We, and our subsidiary, are also subject to certain state and local income, excise and franchise taxes. The provision for state and local taxes has been reflected in general and administrative expense in the consolidated statements of operations and has not been separately stated due to its insignificance.

Liquidity and Capital Resources

Cash provided by operations, equity transactions, and borrowings from affiliates and lending institutions have generally provided the primary sources of liquidity to the Company. Historically, the Company has used these sources to fund operating expenses, satisfy its debt service obligations and fund distributions to shareholders. Presently, we are dependent on our existing cash, which was provided by three independent trustees contributing $500,000 in exchange for Class C Convertible Preferred Shares to maintain the Company as a corporate shell current in its SEC filings so that it may be used in the future for real estate transactions or a business combination transaction. We have kept the public entity available for value-added real estate opportunities, including land development, retail, office, industrial, hotel, other real estate investment and operating companies, and joint venture investments. We have also been reviewing other alternatives, including seeking additional investors or pursuing a business combination with another operating entity or REIT that would result in additional capitalization of the Company. Excess funds are invested in liquid marketable securities and cash equivalents. During the first quarter of 2013, the marketable securities were sold and the proceeds were deposited in an insured deposit account at a securities brokerage firm.

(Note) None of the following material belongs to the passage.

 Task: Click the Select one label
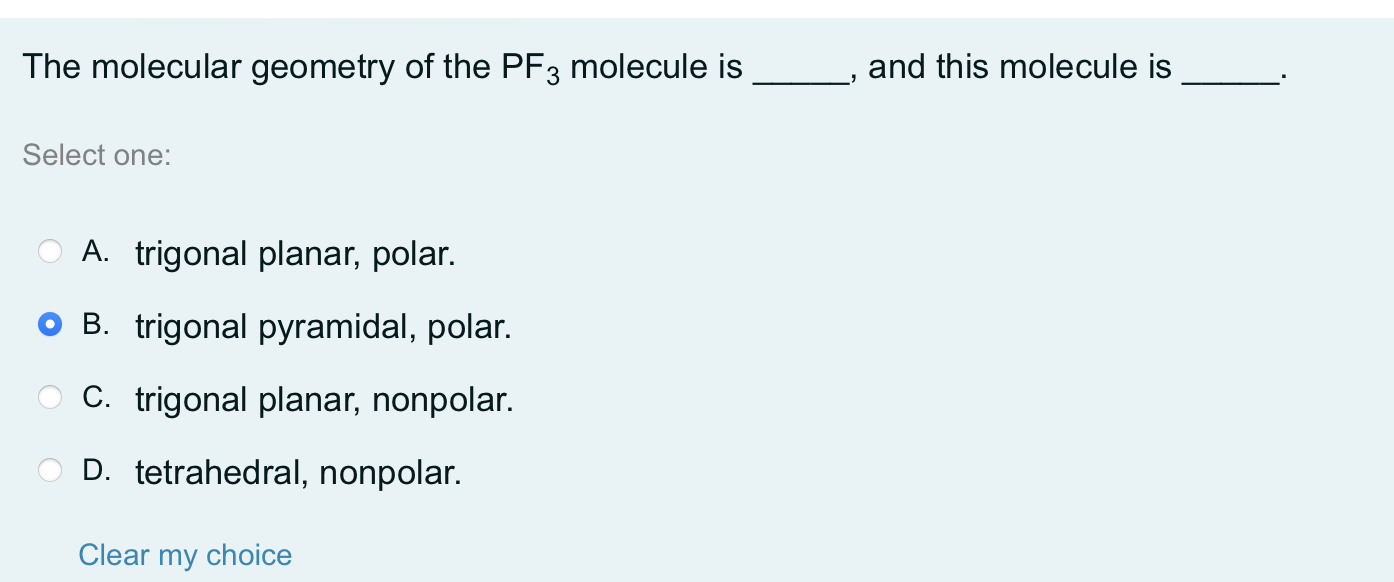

To further conserve cash, in 2006 each trustee signed a restricted share agreement with the Company to receive a total of 12,500 restricted Class C Convertible Preferred Shares in lieu of receiving fees in cash for service as a trustee for the two years ending September 29, 2008. The service period ending date and vesting period date for those agreements have been extended to September 30, 2014. Additionally, in 2006, James C. Mastandrea, our President, Chief Executive Officer, and Chairman of the Board of Trustees of the Company, signed a subscription agreement to purchase 44,444 restricted Class C Convertible Preferred Shares. The consideration for the purchase was Mr. Mastandrea’s services as an officer of Paragon until September 29, 2008. The service period ending date and vesting period date for this agreement have been extended to September 30, 2014, though the shares were fully amortized by the original date in 2008. Based on our current rate of operating expenses, we believe we can continue to maintain the Company as a corporate shell current in its SEC filings for approximately six quarters without raising additional capital.

Cash Flows

At September 30, 2013, our cash was $13,838 and an insured deposit account at a securities brokerage firm was $97,372. We are dependent on our existing cash resources to meet our liquidity needs because cash from operations is not sufficient to meet our operating requirements. The cash in both the operating account and the insured deposit account is available to pay expenses to keep the Company currently filed as a public company.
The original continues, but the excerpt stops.